June 30th, 2010
• Responding to the News
• Retinopathy in ACCORD
Larry Husten, PHD
Responding to the News: It’s been an extraordinary week for cardiology news, with major papers and controversies about rosiglitazone, statins, JUPITER, and clopidogrel. Here are a few statements and news reports that you might want to know about:
ACC/AHA release clinical alert in response to FDA boxed warning about anti-platelet agent, clopidogrel (ACC/AHA)
New analyses report different outcomes in use of thiazolidinedione (TZD) drugs for diabetes patients (AHA)
Daiichi Sankyo/Lilly respond to ACCF/AHA clinical alert on antiplatelet therapy (Daiichi Sankyo/Lilly)
A fix for the Avandia mess (Harlan Krumholz on Forbes.com)
Another leaked rosiglitazone manuscript? Controversy spikes as JAMA, Archives publish new papers (heartwire)
JUPITER gets a battering, but Ridker fights back (heartwire)
New meta-analysis of statins in primary prevention does not suggest significant reduction in all-cause mortality (heartwire)
Authors of JUPITER attack are members of obscure anti-cholesterol group (CardioBrief)
The cholesterol debate and journal disclosures (Pharmalot)
Retinopathy in ACCORD: In a paper presented at the American Diabetes Association and simultaneously published online in the New England Journal of Medicine, the ACCORD Study Group and the ACCORD Eye Study Group report findings of the ACCORD trials on the progression of diabetic retinopathy in a subset of 2856 ACCORD participants.
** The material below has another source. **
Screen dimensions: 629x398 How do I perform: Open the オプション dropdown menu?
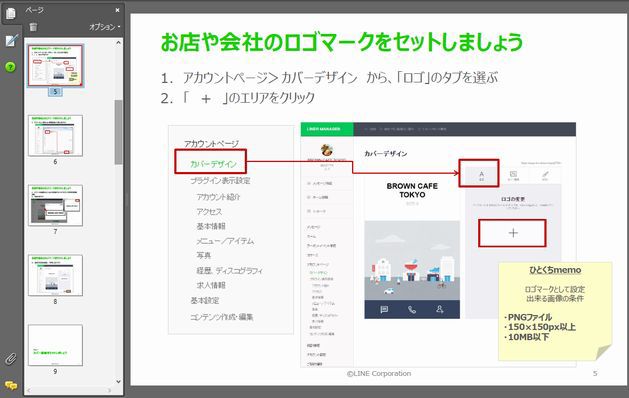[104, 27]
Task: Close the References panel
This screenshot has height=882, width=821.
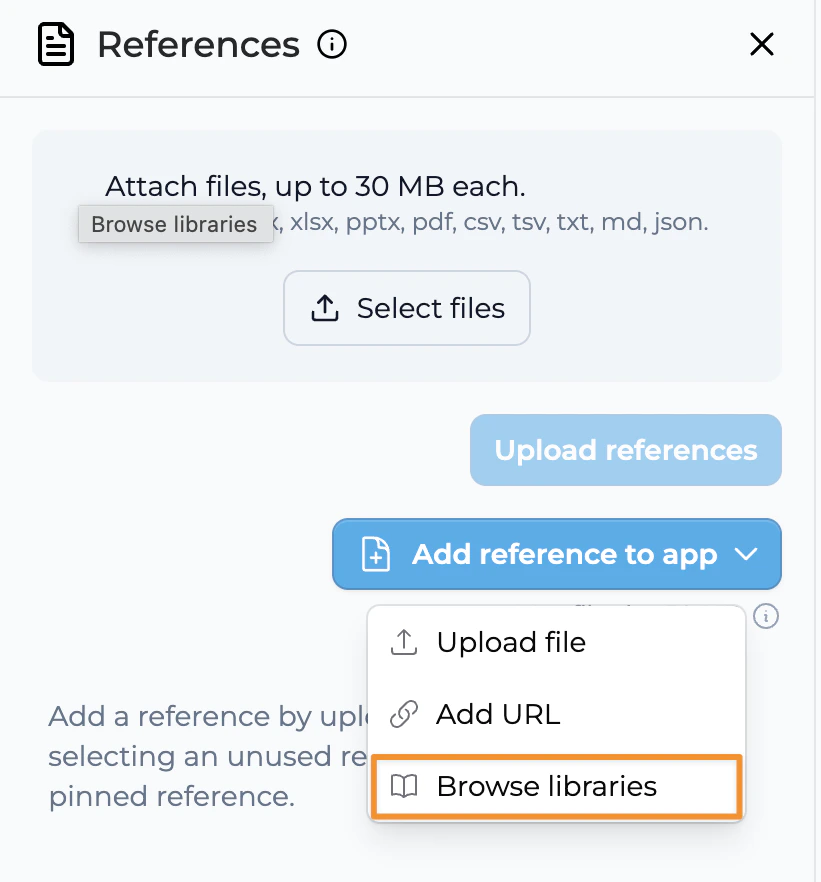Action: (x=762, y=44)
At 4 years, the investigators found that intensive glycemic control and intensive combination treatment of dyslipidemia significantly slowed the progression of retinopathy, while intensive blood pressure control did not.
Intensive glycemia therapy vs. standard therapy: 7.3% vs 10.4% (P=0.003)
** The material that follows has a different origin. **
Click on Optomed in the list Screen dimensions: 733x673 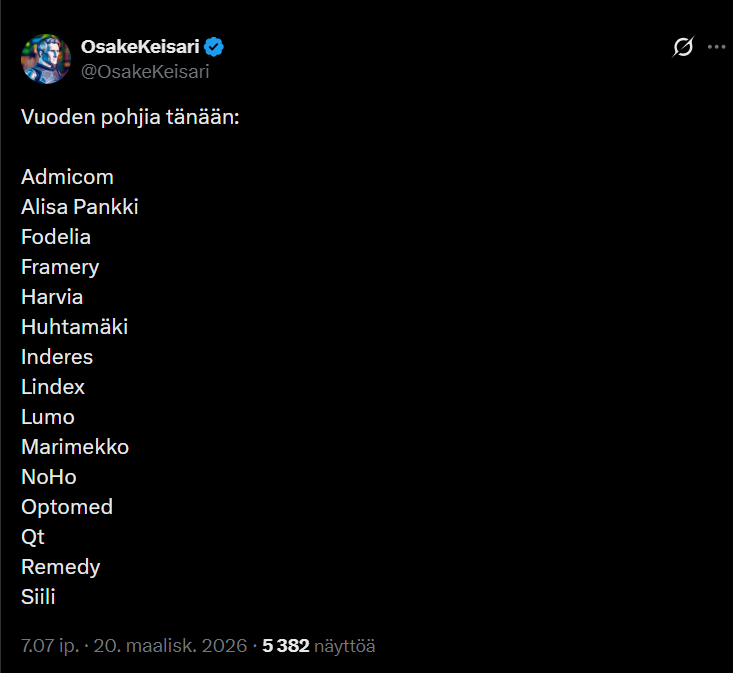click(67, 507)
Fenofibrate vs. placebo: 6.5% vs 10.2% (P=0.006)
Intensive blood-pressure therapy vs. standard therapy: 10.4% vs 8.8% (P=0.29)
Finally a role for fenofibrate?
Is microvascular disease the role for fenofibrate? How does nephropathy and neuropathy stack up in Accord? Is fenofibrate a diabetes drug rather than a lipid drug?